* [Task instructions]
Each record should be given again exactly, and any picture in it left out.

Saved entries
◆ ◆ ◆ ◆ ◆ ◆ ◆

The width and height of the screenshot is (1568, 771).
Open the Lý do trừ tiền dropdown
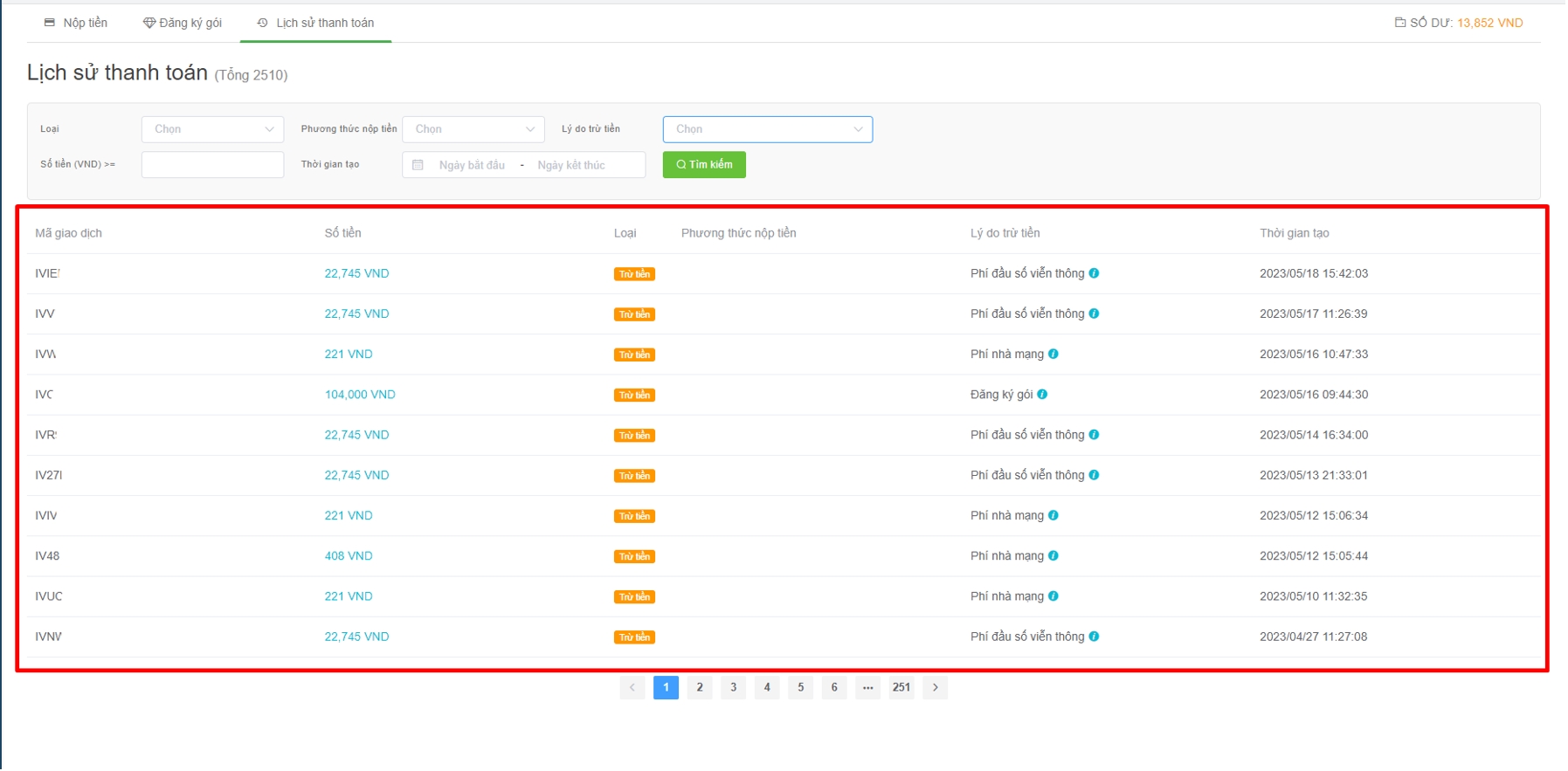(x=767, y=129)
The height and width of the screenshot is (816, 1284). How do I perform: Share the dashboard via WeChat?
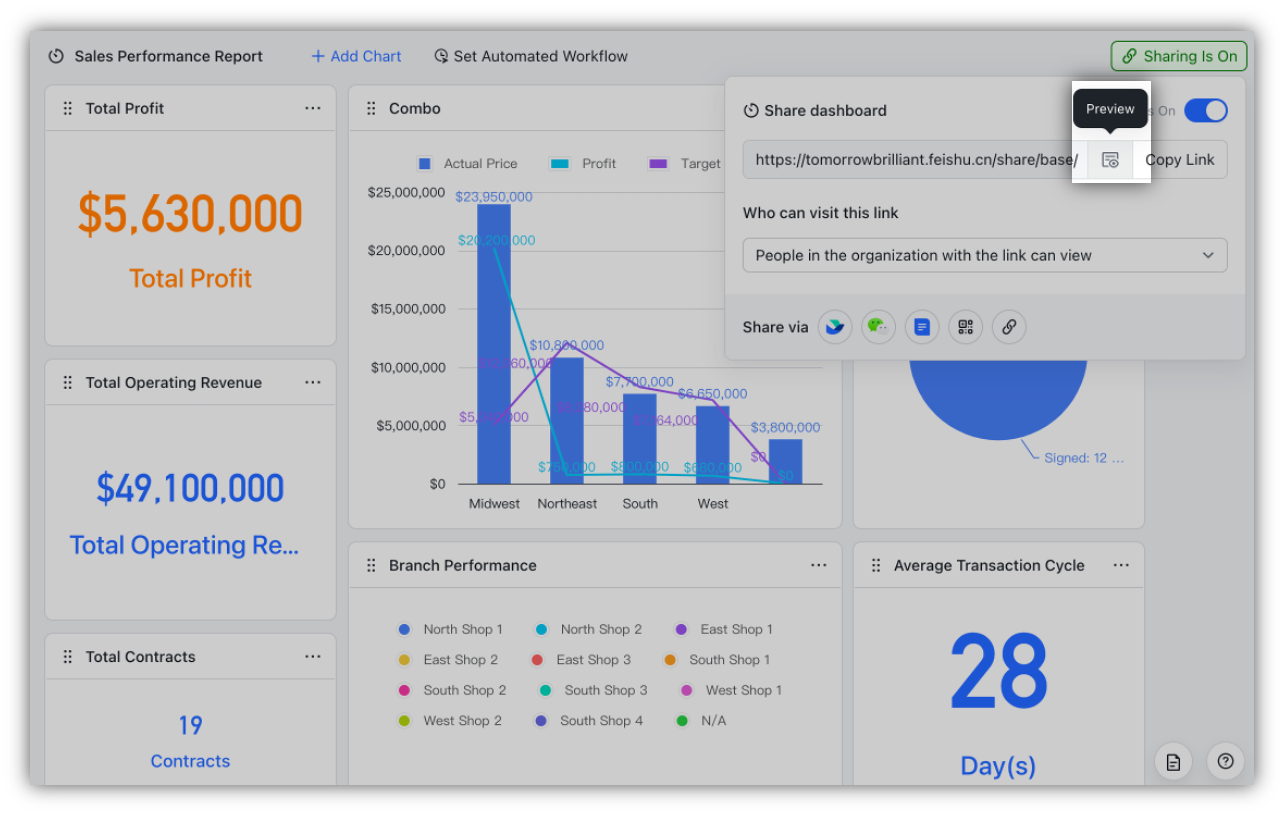coord(878,327)
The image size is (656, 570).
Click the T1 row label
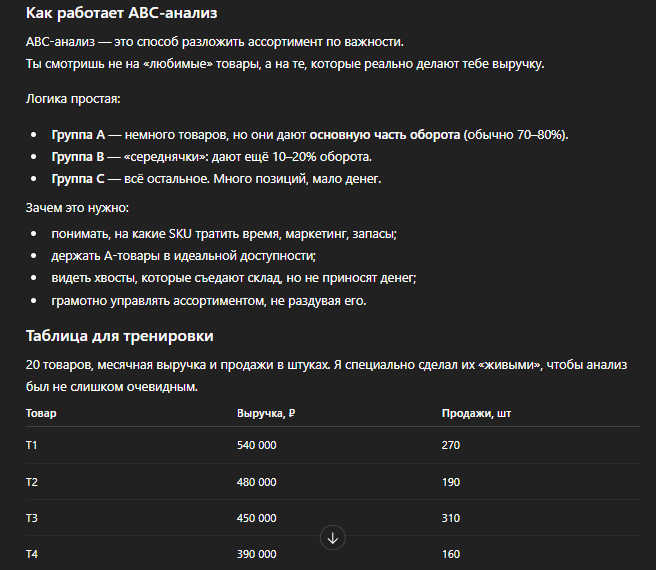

◆ ◆ ◆ ◆ ◆ ◆ ◆

* [Task solution]
The width and height of the screenshot is (1568, 771).
Open the Lý do trừ tiền dropdown
(x=767, y=129)
The height and width of the screenshot is (816, 1284). How do I perform: Share the dashboard via WeChat?
coord(878,327)
The image size is (656, 570).
Click the T1 row label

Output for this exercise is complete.